Jo è vivace ed aspra come il corbezzolo, che in autunno esplode in grappoli di fiori bianchi e frutti rossi. Plinio il Vecchio chiamava il corbezzolo arbutus unedo, che significa “ne mangio uno solo” alludendo così al gusto dei suoi frutti, pungente ed arguto come solo Jo sapeva essere.
Meg è elegante e femminile come una camelia, fiore invernale che nella cultura orientale allude al patto d’amore e devozione tra un uomo ed una donna, quello stesso patto che Meg March stringerà con John Brooke, l’istitutore del caro amico Laurie Laurence.
E se mi sono divertita a paragonare le Piccole donne alle quattro stagioni e ad altrettanti fiori, non è stato solo per compiere un esercizio di stile. È piuttosto perché le quattro sorelle March, proprio come le quattro stagioni, esprimono perfettamente la natura ciclica della donna. Questa ciclicità non si attesta solo sull’evidente piano biologico, ma è destinata ad andare oltre.
Perchè la donna nei suoi cicli vitali attraversa tutte queste quattro fasi, transita lungo le stagioni, diventa Amy, Beth, Jo e poi Meg in un ciclo continuo di eterno ritorno.

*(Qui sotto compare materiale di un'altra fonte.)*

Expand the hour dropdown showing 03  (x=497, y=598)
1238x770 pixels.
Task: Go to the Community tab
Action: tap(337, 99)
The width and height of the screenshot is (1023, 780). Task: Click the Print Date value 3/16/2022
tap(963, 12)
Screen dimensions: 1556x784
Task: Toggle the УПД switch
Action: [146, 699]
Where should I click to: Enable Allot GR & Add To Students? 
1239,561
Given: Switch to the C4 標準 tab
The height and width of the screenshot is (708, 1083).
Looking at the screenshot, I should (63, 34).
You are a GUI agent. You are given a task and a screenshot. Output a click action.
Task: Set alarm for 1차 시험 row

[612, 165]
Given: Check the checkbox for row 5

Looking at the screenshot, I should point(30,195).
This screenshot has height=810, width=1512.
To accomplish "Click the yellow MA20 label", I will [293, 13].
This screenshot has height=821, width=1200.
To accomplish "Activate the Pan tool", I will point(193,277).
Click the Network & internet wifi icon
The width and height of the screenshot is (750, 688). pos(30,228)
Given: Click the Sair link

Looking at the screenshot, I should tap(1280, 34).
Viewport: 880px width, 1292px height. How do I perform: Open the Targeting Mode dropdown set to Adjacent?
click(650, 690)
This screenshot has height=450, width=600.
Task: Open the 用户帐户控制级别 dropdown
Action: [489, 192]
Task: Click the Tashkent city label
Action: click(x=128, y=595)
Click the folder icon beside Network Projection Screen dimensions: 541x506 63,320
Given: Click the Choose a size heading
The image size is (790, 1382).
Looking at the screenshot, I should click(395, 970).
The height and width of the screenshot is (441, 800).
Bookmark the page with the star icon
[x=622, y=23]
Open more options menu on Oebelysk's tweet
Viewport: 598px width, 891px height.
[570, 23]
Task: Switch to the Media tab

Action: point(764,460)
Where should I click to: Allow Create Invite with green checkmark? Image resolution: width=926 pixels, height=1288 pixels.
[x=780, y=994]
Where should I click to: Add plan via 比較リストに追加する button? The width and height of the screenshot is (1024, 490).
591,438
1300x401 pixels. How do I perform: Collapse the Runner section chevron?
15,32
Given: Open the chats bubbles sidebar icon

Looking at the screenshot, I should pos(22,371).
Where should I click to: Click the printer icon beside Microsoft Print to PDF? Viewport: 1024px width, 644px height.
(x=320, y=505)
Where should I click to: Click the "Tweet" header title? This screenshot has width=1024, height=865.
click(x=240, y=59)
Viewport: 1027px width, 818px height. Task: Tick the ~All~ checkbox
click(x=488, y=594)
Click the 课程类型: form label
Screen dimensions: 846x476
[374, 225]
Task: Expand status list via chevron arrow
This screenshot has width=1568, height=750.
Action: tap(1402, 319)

Forse in questo senso possiamo pensare alle quattro sorelle March come a degli archetipi del femminile, unici ma tuttavia complementari. Tali archetipi si tengono la mano, per tramandare la saggezza dell’essere donna di madre in figlia, affinchè l’energia fluisca e scorra. Proprio come in un circuito elettrico. Quando il circuito è chiuso e le mani sono intrecciate insieme in un girotondo l’energia gira e la lampadina si accende.
Mai come oggi abbiamo bisogno di questa energia femminile, solidale, accogliente, in un mondo fin troppo maschile e agonistico, lineare. Un mondo fatto di circuiti aperti e di persone che non sanno tenersi per mano. Abbiamo bisogno, grazie a questa speciale energia, di accendere il più alto numero possibile di lampadine, vere o metaforiche: abbiamo bisogno di illuminare questo Mondo.
Non potrei immaginare modo migliore per concludere che con una citazione della stessa
Louise May Alcott:
Aiutarsi l’una con l’altra fa parte della religione della sorellanza.